Scissors: - see also, the webster 1913 definition for preciseness. May also want to check out shears for reference. Normally I'd include other entries on the same topic, but me thinks this w/u will be deleted long before the holy webster 1913's w/us are. He should be including ME, damnit!
History: The oldest finding of shears are from Emar, Capital of Astata, from the Fourteenth Century BCE. They were discovered by Jean-Claude Margueron. Following is a quote of Jean-Claude Margueron's findings, courtesay of J W Hughes:
"Besides ceramics, occasionally collected in large quantities, the houses produced stone and metallic objects illustrating both day-to-day needs and the activities of city merchants: beer filters; containers; arrow and javelin heads; scales of armor; needles and scissors; long nails; bronze scrapers; millstones; mortars; many kinds of grindstones; pestles; various tools; and stone rings."
In the Third Century B.C., the Egyptians had eloquent bronze shears. The design of the shears was obviously showing Greek influence, but the high degree of craftsmanship and a small dose of Egyptian innovation made these far superior. The Egyptians put a spring between the two shears and used them to clip wool from sheep.

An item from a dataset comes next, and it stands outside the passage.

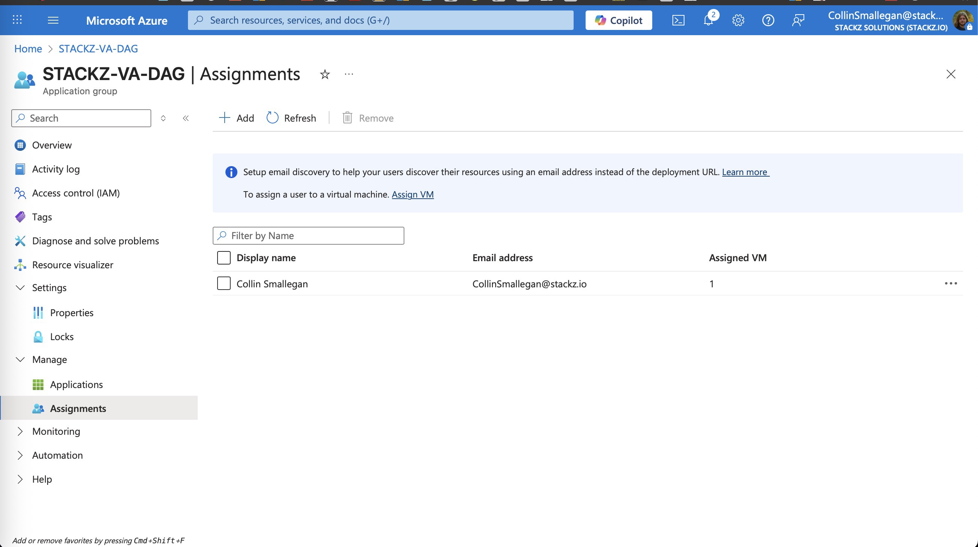Collapse the sidebar with double chevron

point(186,118)
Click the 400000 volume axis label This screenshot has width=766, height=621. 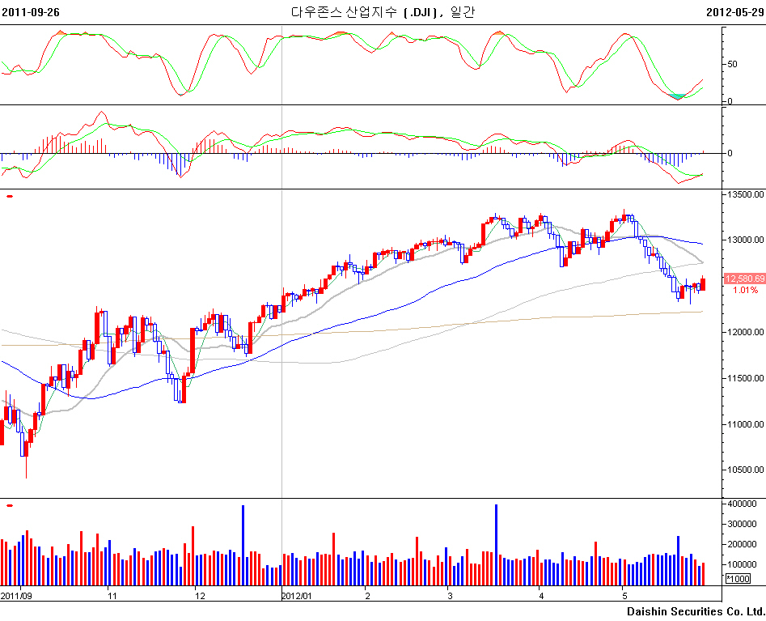[741, 504]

In the First Century A.D. Sir Flinders Petrie was attributed as describing a simple "cross-bladed" shear, being used by the Romans.

One of the first recorded mentionings of cross-blade scissors, however, was in the Fifth Century. The scribe Isidore of Seville described a cross-bladed shear, with a center pivot, used by barbers and tailors. These scissors did not gain widespread use in Europe until the 1600's. (One thousand years later!)

The Chinese and Japanese used varying types of paper-cutting devices in the early 10th century and onward, as a form of art and was not used for practical purposes.

In 1761, the first modern cast-steel scissors were invented in England by Robert Hinchliffe.

Shears and Scissors were never patented, but Pinking Shears were in 1893 by a Louise Austin.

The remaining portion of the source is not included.